Scars and All

The scars on the little chests of the Hogan children – Hestan 5, and Brynlee, 1 – serve as constant reminders of what they have been through at such a tender age. Between them, they have had seven major operations. Their parents have seen Hestan resuscitated right in front of them. They depend on the medical staff at Cook Children's and modern technology in hopes their babies will live into their 30s or beyond.

The Hogan parents, Melissa and Jeremy, value every moment of their time with their children and have a profound respect for life and all of its blessings. Scars and all.

"I can't imagine either one of my kids being any different than they are right now," Melissa said. "I would love to see them without scars on their body. But that wouldn't be them."

Melissa and Jeremy were the normal small-town couple. They grew up five hours away from each other. Melissa grew up in Grandfield and was going to college when Jeremy became a basketball coach in her hometown. "My dad was a football coach and took Jeremy under his wing," Melissa said. "We met that way and fell in love."

Their perfect life together became even better when they learned Melissa was pregnant.

Everything seemed to be normal during Melissa's pregnancy and all seemed to be well after the birth of their son, Hestan. He stayed with the family for a couple of hours and was breastfed by Melissa. After he was taken to the nursery at the hospital in Wichita Falls, Hestan's condition began to change. Quickly he was taken for an X-Ray.

Hestan became progressively bluer overnight and his pediatrician, Kenneth Sultemeier, M.D., stayed in the room with him all night watching his decreasing saturations and waiting for the cardiologists from Cook Children's, who visit twice per month, to arrive at the hospital in Wichita Falls. When Cook Children's cardiologist , arrived, Dr. Sultemeier asked her to come and evaluate the patient and perform an echocardiogram.

Dr. Roten used her expertise to diagnose that one of Hestan's heart pumping chambers, called ventricles, was severely underdeveloped. This is known as a single-ventricle defect (Hypoplastic left heart syndrome). Transport was arranged to take Hestan to a tertiary care center.

Following a surgery at another area children's hospital, the Hogans began follow-up care at Cook Children's. Vincent K.H. Tam, M.D., director of Cardiothoracic Surgery at Cook Children's, replaced Hestan's shunt and Dr. Roten took over his care. By the time he was 4 years old, Dr. Tam operated on Hestan three times.

At 3, Dr.

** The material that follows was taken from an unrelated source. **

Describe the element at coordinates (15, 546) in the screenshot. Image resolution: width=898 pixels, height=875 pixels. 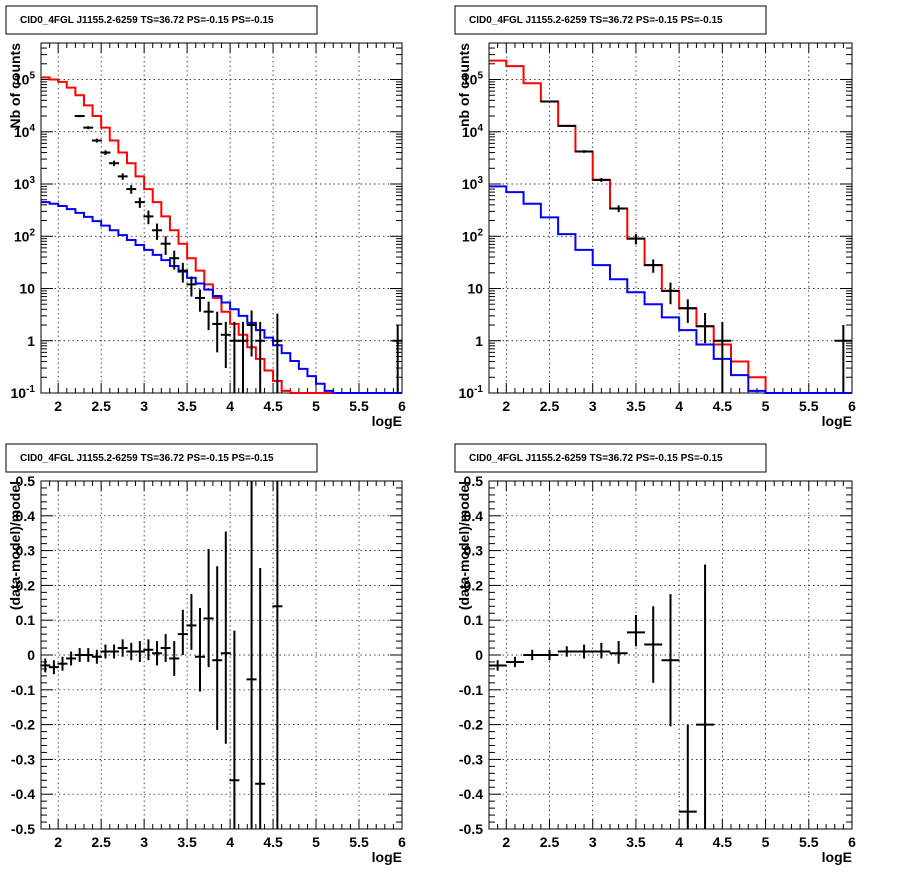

Tam performed the palliative phase of three operations for patients with functional single ventricle – the Fontan Procedure – on Hestan.

Prior to Hestan's operation, Melissa learned she was pregnant. This time with a little girl who would be named Brynlee. As a precaution, Melissa received a fetal echocardiogram from Dr. Roten at Cook Children's. The tests showed that Brynlee's aorta was large and she also had a single ventricle.

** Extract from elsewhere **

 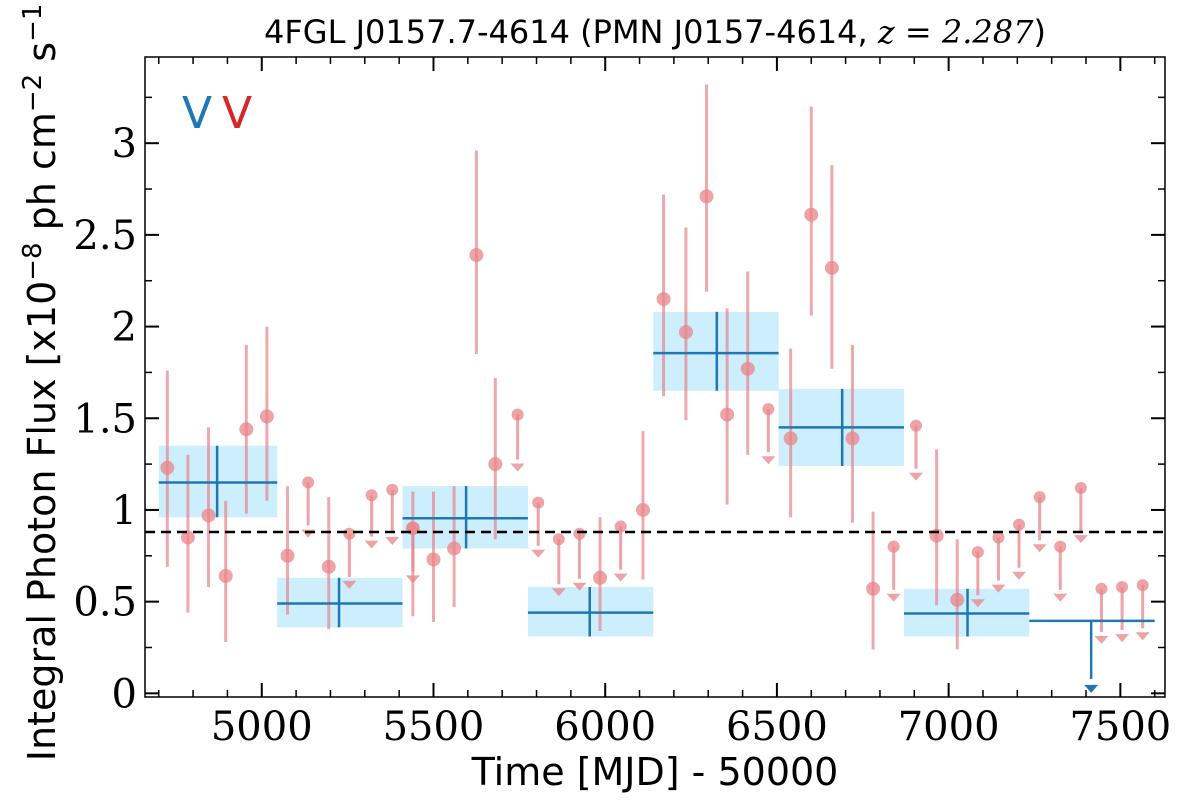 I want to click on chart-title-redshift: z = 2.287, so click(x=956, y=32).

"They said it was kind of like lightning striking twice," Melissa said. "Well to us, it struck twice."

While still impacted by the news, the Hogans were better prepared with the birth of their second child. Brynlee was born at Harris Methodist Hospital and immediately taken to Cook Children's where she received her first operation.

Now Brynlee has begun a similar path as Hestan. Brynlee was operated on twice in 2007 and will eventually go through at least one other surgery (the Fontan Procedure). In a six-month period, the Hogan family watched as their children underwent three heart surgeries in only six months. Brynlee's next surgery is scheduled for 2010.

"They are the sweetest family," Dr. Roten said. "After she learned about Brynlee, I remember Melissa crying her eyes out. She was sobbing. The family was pretty devastated. But they are such a strong family. They spoke at our Heart and Soul Ball. The kids were so cute. The Hogans spoke and everyone was so touched by them."

Hestan stole the show at the Heart Ball dancing to almost every song and when his father spoke, Hestan led the cheers with his arms raised, jumping up and down and cheering. The Hogans spoke to those in attendance and said that while this is difficult for their family, they realize 20 years ago both children would have died in infancy. They said looking at their happy children is a blessing to the advances in cardiac surgery.

Melissa said the scars over her children's bodies look like road maps because of the various procedures. But she said her kids could not be stronger or happier emotionally. They look at a visit to the doctor as just part of their routine. And heaven help the photographer who asks if the family wants to touch up their children's scars.

"There was a time where it seemed like we cried forever," Melissa said. "Then a certain peace came over me. I thought, ‘They will have matching scars. One won't be different than the other.' It's something they will both deal with together. It will be something they always share. Now it's funny. They argue over who has the bigger scar."